(Source data)
"""

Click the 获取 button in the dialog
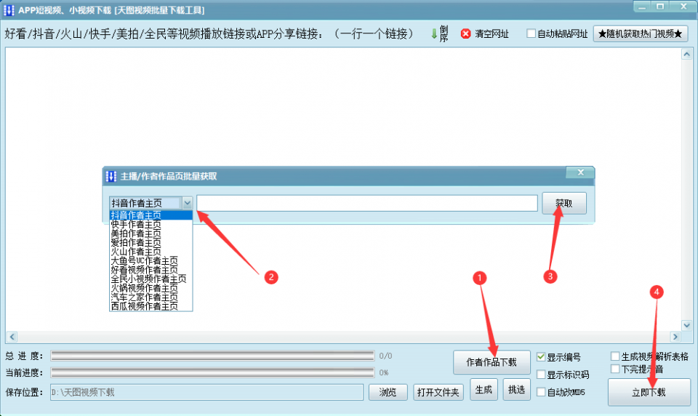698x416 pixels. pos(563,204)
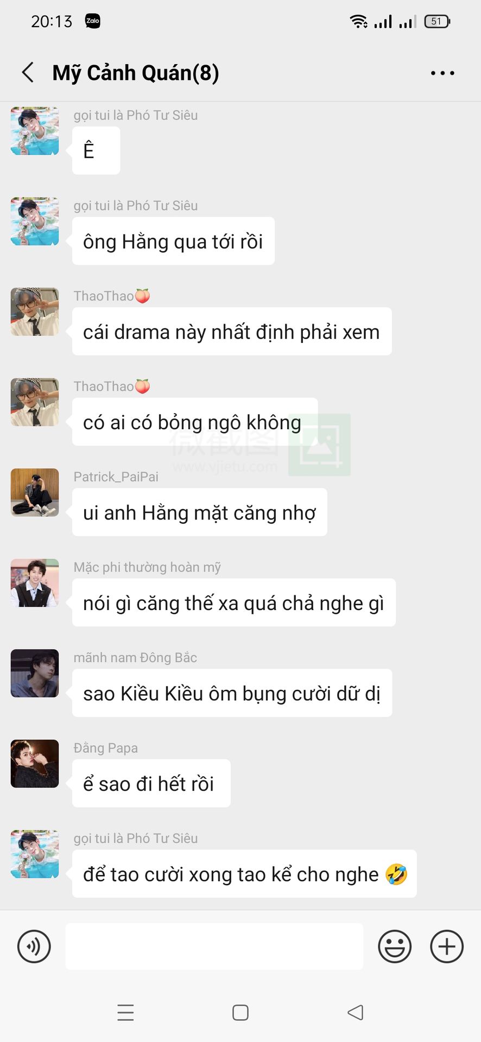Open the three-dot more options menu
This screenshot has height=1042, width=481.
(x=442, y=73)
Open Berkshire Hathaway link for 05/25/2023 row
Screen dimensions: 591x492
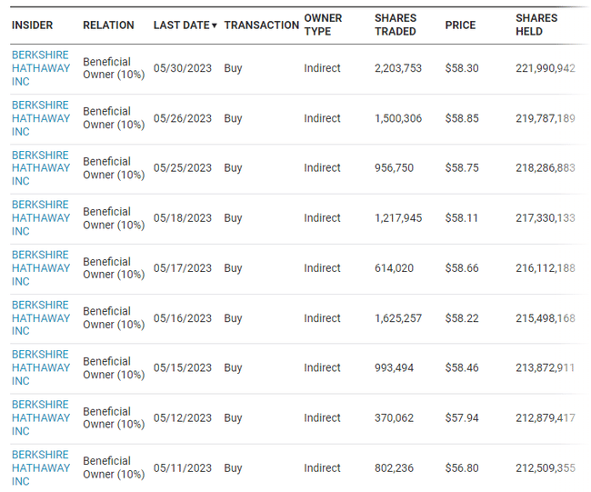pyautogui.click(x=41, y=168)
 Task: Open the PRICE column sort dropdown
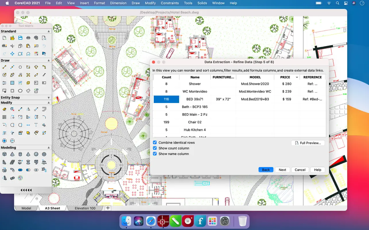point(297,77)
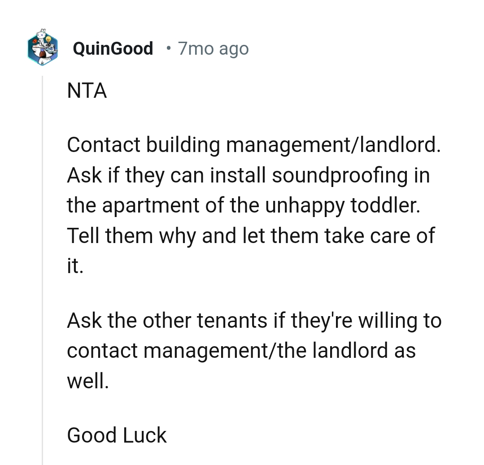Click the "7mo ago" comment timestamp
This screenshot has height=465, width=484.
[213, 48]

"""

#### [WORK INSTRUCTION]
Give back the data verbatim. The pictures are not part of the copy.

#### [TASK RESPONSE]
Click the 获取 button in the dialog
698x416 pixels. pos(563,204)
Open the three-dot more options menu
This screenshot has height=1042, width=481.
(x=442, y=73)
Open Berkshire Hathaway link for 05/25/2023 row
Screen dimensions: 591x492
pyautogui.click(x=41, y=168)
 Task: Open the PRICE column sort dropdown
point(297,77)
Click the "7mo ago" comment timestamp
This screenshot has height=465, width=484.
[213, 48]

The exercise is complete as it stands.